Data visualization is a critical aspect of understanding complex datasets in an intuitive and clear manner. A stem and leaf plot is an excellent example of this process, transforming numerical data into a graphical format that is easy to digest. In the context of educational content, consider this plot as a way to visualize a ranked order of numbers, where the 'stem' represents the leading digit(s) and the 'leaf' represents the trailing digit(s).

The benefit of such a plot is that it maintains the original data values while also offering a visual display of the data structure. For students, the added advantage is recognizing patterns, such as the distribution of data or the presence of any outliers. It functions similarly to a histogram but is more specific, showing individual data points.

Converting the group of numbers from our exercise into a stem and leaf plot allows for immediate visual feedback on the range, central tendency, and frequency of data points, providing a comprehensive picture that purely numerical data can lack.

Descriptive Statistics

Descriptive statistics give us the ability to summarize and describe the main features of a dataset beautifully. A stem and leaf plot offers a form of descriptive statistic by organizing data in a way that conveys information quickly and accurately. The plot informs us not only about the individual values but also how frequently they occur, which is essential for the understanding of data.

Through descriptive statistics, students can grasp concepts such as mean, median, mode, range, and variance—all necessary for data interpretation. In our exercise, for instance, the stem represents the 10th place of the values, and leaves show their 1st place. Therefore, it illustrates the frequency of numbers within particular ranges, enabling the viewer to assess the dataset's characteristics at a glance. This simplification aids in immediate comprehension and provides a strong foundation for further statistical analysis.

Frequency Distribution

Frequency distribution is the backbone of many statistical analyses, depicting how often each value in a set of data occurs. In simpler terms, it shows the frequencies of different outcomes in a sample. A stem and leaf plot is a visual representation of frequency distribution that is compact and precise, exhibiting each data point's frequency directly.

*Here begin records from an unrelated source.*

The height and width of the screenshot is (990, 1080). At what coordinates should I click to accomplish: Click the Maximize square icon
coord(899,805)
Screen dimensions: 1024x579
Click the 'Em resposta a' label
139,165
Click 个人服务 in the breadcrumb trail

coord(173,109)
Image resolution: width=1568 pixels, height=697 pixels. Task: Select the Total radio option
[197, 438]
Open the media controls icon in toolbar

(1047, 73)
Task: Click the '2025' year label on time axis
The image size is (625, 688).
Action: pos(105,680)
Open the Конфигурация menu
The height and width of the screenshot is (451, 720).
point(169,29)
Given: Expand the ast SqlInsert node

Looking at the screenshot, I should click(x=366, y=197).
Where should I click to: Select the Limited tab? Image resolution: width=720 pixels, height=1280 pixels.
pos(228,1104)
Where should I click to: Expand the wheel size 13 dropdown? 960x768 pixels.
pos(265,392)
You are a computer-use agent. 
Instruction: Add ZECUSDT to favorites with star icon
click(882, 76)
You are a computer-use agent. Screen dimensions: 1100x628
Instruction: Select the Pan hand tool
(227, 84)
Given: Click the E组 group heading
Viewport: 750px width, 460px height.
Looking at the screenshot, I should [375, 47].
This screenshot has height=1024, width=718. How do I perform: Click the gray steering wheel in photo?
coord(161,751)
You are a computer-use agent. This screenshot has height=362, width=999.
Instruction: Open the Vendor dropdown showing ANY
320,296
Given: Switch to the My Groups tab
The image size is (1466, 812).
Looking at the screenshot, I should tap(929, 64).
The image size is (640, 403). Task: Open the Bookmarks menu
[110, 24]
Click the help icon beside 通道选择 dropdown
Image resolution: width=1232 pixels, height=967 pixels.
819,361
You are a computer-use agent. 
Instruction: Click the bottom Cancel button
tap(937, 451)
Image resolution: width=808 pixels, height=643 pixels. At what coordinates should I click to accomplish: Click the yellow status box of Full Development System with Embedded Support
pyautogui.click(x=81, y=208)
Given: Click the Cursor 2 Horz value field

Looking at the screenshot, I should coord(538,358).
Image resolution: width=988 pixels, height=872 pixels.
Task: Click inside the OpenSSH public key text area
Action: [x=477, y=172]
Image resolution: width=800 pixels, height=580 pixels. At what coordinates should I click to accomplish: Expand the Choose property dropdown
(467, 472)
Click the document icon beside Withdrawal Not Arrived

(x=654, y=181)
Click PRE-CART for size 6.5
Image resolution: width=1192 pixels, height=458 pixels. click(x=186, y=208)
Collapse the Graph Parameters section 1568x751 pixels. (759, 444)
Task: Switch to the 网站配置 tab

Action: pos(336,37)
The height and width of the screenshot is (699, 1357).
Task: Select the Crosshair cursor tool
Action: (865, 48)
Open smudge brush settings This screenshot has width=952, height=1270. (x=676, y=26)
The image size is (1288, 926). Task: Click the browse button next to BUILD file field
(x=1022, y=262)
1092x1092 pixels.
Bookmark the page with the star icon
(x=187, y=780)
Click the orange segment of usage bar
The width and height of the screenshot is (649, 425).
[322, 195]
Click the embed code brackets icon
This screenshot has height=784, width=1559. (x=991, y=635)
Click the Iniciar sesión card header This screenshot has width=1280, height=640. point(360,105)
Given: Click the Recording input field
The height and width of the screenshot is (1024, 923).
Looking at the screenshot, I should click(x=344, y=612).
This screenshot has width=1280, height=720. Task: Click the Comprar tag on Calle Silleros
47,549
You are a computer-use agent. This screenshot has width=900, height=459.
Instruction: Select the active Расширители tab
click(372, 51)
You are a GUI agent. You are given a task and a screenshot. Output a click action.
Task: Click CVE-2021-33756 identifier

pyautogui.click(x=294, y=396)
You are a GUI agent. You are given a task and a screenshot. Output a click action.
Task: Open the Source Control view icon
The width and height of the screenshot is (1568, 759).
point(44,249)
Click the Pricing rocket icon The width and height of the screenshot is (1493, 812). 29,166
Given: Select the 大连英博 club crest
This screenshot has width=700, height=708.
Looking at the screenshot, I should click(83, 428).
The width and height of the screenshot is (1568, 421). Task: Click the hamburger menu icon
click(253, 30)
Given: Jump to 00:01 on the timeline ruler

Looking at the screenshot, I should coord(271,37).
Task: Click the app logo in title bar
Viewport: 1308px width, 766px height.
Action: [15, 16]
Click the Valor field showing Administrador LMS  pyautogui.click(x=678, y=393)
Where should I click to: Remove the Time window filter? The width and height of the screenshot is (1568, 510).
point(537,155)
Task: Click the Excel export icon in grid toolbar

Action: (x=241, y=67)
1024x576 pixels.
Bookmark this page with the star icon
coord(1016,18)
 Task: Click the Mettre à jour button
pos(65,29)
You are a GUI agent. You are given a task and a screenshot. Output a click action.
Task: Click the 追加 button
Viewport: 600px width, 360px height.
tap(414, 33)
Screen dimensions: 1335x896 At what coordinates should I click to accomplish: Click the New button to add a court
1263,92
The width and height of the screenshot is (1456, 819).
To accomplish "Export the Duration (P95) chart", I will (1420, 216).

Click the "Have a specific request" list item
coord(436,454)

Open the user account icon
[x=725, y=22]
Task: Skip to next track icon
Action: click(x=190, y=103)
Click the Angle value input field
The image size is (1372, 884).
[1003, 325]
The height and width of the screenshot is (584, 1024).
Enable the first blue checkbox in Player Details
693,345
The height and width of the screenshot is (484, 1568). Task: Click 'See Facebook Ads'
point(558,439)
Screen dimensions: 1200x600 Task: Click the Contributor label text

When creating a stem and leaf plot, as we did in our exercise, you effectively sort the numerical data into 'bins' based on the stems (the 10s place). As seen, the leaves (the 1s place) are then listed, giving a straightforward indication of how many times each stem-leaf combination appears. This method provides a transparent overview of the distribution of data, highlighting the concentration of values, and it is particularly useful for identifying patterns and anomalies within the dataset.

Understanding frequency distribution through this method assists students in gaining insight into the nature of the dataset—information that is invaluable for further statistical study and real-world problem-solving.